▶ [OBIETTIVO DELL'ESERCIZIO] Trasforma tutte le righe seguenti in un elenco numerato, saltando quelle vuote. Nella risposta non includere le immagini.

▶ [RIGHE ESTRATTE]
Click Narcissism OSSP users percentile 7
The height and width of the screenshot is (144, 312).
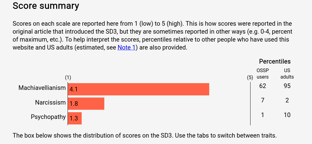click(x=263, y=101)
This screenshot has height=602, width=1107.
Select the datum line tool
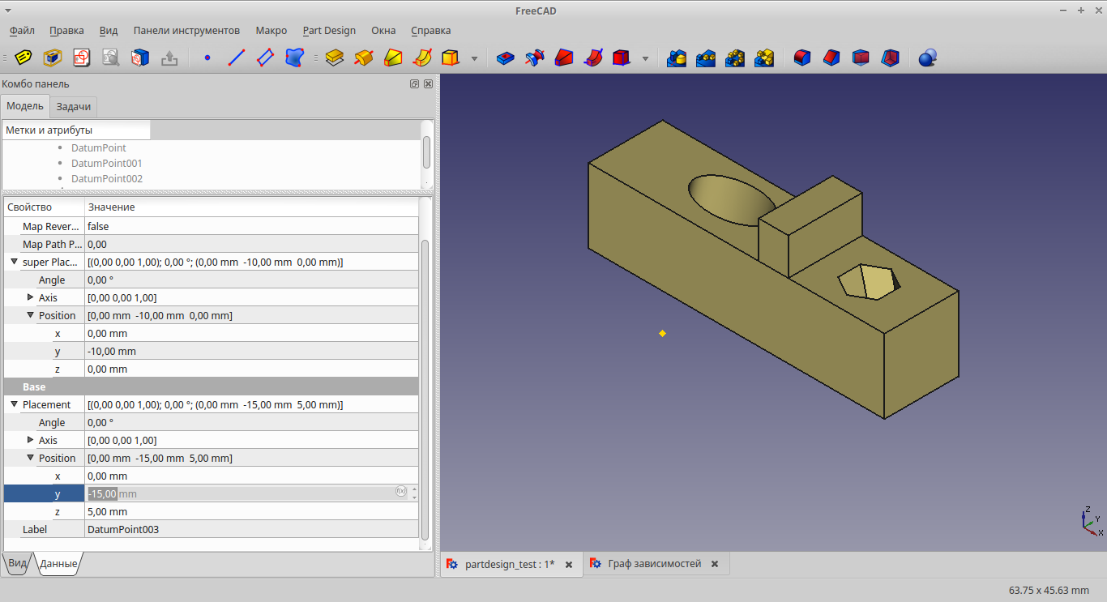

▶ [LA SOLUZIONE]
1. Click Narcissism OSSP users percentile 7
2. The height and width of the screenshot is (144, 312).
3. click(x=263, y=101)
4. This screenshot has height=602, width=1107.
5. Select the datum line tool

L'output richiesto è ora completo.